## The task
Each line below that holds the word "will" counts toward the answer; reply with the total number only.

(Saved data entries)
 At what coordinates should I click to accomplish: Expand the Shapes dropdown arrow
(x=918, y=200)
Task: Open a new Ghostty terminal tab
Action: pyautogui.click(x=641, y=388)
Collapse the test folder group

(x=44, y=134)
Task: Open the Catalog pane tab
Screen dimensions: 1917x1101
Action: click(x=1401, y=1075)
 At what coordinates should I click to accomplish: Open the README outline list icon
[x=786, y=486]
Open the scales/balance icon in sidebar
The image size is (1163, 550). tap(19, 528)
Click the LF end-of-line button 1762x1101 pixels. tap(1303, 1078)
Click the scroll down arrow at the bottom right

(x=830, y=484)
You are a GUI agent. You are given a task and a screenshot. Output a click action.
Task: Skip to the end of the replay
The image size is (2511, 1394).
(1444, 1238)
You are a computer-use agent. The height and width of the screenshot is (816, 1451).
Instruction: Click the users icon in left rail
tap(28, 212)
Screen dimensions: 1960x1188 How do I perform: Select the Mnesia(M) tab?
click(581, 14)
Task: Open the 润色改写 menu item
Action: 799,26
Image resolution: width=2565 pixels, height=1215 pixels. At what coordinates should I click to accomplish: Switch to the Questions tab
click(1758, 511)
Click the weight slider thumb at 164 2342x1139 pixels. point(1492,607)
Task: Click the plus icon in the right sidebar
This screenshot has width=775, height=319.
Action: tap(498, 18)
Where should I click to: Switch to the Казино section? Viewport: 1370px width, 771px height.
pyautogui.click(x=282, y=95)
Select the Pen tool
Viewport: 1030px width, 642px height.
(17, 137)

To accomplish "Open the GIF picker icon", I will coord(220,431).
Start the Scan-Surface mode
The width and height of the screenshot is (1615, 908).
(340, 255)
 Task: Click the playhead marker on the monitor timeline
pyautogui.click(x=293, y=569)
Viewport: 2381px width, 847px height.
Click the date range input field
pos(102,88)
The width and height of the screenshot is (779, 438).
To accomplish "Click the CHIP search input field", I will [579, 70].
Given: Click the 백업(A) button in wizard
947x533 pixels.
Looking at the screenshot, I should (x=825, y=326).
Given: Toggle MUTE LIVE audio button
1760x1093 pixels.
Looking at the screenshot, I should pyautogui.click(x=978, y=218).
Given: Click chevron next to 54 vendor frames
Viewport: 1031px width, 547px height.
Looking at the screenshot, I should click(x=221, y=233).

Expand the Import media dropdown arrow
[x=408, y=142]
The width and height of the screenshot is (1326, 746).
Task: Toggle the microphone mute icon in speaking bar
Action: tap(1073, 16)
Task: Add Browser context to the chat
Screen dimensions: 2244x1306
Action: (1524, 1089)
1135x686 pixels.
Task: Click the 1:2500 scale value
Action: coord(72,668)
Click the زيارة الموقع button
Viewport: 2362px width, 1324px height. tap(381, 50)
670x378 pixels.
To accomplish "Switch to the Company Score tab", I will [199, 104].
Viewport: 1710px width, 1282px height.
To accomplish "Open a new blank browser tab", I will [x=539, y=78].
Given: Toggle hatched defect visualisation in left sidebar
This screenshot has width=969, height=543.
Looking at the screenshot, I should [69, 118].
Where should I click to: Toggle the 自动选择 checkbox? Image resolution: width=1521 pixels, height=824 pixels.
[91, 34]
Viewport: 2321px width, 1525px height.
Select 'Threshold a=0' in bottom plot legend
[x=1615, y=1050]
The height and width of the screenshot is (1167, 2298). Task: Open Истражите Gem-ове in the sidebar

## Task answer
4